Even before Biden took office, the federal bureaucracy was turning BLM into unofficial state ideology. The Office of Special Counsel had determined that BLM, which solicited donations through the Democratic Party’s ActBlue platform, was not a “partisan political group” and that government employees could promote it in the workplace. The U.S. embassy in South Korea displayed a massive BLM banner. And when Biden assumed office, one of his first actions was to rescind his predecessor’s ban on the far-Left race indoctrination which has been seeping into government agencies and is fully aligned with BLM views on race.

CASE

Instead of encouraging federal agencies to govern with an even hand, the Biden Administration is using them to push a partisan ideology that effectively excludes half of America. It’s the most divisive way possible to run the military, the government, and the country. And it’s a massive waste of time and resources.

Diverse Bloat

When defense officials talk about “diversity, equity, and inclusion”—the vague social justice mantra that has become omnipresent across government, business, and academic institutions—they divert attention from the injustices that America’s overseas engagements have created. In 2015, the U.S. government spent $500 million to train Islamist Syrian rebels as part of the Obama Administration’s ill-advised and unsuccessful campaign to depose Syria’s secular dictator Bashar al-Assad. After receiving free weapons and instruction, the rebels promptly defected to Al Qaeda, the murderous terrorist group America has been fighting for 20 years.

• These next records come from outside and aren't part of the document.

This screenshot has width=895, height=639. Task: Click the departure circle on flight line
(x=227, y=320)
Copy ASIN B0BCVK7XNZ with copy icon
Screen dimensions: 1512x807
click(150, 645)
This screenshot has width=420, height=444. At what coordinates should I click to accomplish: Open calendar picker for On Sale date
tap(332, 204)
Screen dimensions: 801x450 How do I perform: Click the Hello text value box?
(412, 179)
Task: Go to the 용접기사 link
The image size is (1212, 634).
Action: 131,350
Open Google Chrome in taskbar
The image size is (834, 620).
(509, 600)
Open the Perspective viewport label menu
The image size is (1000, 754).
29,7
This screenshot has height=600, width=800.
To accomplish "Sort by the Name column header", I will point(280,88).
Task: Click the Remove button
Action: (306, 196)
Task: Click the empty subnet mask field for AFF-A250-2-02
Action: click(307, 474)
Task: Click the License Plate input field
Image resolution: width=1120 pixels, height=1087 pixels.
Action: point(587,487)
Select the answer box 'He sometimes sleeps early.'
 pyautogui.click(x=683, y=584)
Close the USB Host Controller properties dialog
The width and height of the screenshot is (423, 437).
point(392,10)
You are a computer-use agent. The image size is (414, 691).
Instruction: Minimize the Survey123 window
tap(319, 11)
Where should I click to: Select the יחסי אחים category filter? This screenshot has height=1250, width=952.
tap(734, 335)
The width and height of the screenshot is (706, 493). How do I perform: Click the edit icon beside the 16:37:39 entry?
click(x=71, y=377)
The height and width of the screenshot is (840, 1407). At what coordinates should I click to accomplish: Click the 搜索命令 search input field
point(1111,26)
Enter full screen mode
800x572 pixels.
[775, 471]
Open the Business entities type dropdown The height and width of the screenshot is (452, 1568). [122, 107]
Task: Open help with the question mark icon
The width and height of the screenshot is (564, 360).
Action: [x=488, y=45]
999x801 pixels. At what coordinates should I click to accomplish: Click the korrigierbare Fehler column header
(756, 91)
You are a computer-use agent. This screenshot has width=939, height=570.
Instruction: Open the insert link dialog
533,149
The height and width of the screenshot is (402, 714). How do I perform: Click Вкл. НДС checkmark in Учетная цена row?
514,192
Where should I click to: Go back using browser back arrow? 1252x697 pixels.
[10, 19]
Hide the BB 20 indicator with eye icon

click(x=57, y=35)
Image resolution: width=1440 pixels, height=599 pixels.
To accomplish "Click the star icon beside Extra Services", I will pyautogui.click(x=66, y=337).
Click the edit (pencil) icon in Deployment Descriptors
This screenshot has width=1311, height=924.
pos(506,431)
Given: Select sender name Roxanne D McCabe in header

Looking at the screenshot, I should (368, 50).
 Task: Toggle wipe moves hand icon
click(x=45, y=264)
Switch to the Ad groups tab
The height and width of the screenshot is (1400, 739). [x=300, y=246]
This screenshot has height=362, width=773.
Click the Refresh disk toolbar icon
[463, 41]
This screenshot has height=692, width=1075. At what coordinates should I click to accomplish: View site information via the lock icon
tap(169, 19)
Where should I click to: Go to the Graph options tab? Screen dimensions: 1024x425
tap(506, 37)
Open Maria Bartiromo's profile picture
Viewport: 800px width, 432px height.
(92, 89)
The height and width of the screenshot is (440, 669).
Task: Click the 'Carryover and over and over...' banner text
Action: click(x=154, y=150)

American taxpayers also have unwittingly supplied over $780 million for gender programs in Afghanistan, where U.S. troops have been dying for increasingly vague causes since 2001. Women’s equality in an Islamic fundamentalist society 7,000 miles away has become so central to American strategy that Army Chief of Staff Mark Milley recently broke down in an emotional rant when he implored the Biden Administration to continue the war. This is a deeply unserious approach to foreign policy that empowers forces we shouldn’t empower and tries to change cultures we can’t change. Reassessing our involvement in the Middle East would bring a lot more equity to the world than promoting racial resentment among American servicemembers.

 All Hat and No Cattle

The U.S. government hasn’t just mishandled multiple foreign conflicts—it is also setting up the military for failure in future wars. There is no better example than the F-35 stealth fighter. Fifteen years after the first prototype flew, the aircraft still has 900 or so outstanding design issues. American taxpayers will pay $22 billion more than expected to sustain the fighter throughout its lifetime. Congress has been reluctant to cut the F-35 program, even though it has applied far greater scrutiny to other projects like the KC-46 tanker aircraft. Boeing, the manufacturer of the KC-46, will not be receiving the full payment for the aircraft and has agreed to fix some of the flaws at its own expense. Meanwhile, F-35 manufacturer Lockheed Martin has been spending program funds on flat-screen TVs and golf carts, and regularly delivers spare parts with missing records, which has resulted in more than $300 million in extra labor costs. The government should be taking defense contractors to task for failing to deliver results and swindling taxpayers. Instead, it’s targeting service members who fail to accept far-Left ideology.

Endless deployments that achieve nothing and bloated defense contracts that don’t deliver the tools our troops need are wearing down our military. On top of that, the number of young people who are willing and able to join the military is declining. If the Biden Administration continues to force exclusionary propaganda on our servicemembers, Americans will lose faith in our military’s capability and purpose entirely.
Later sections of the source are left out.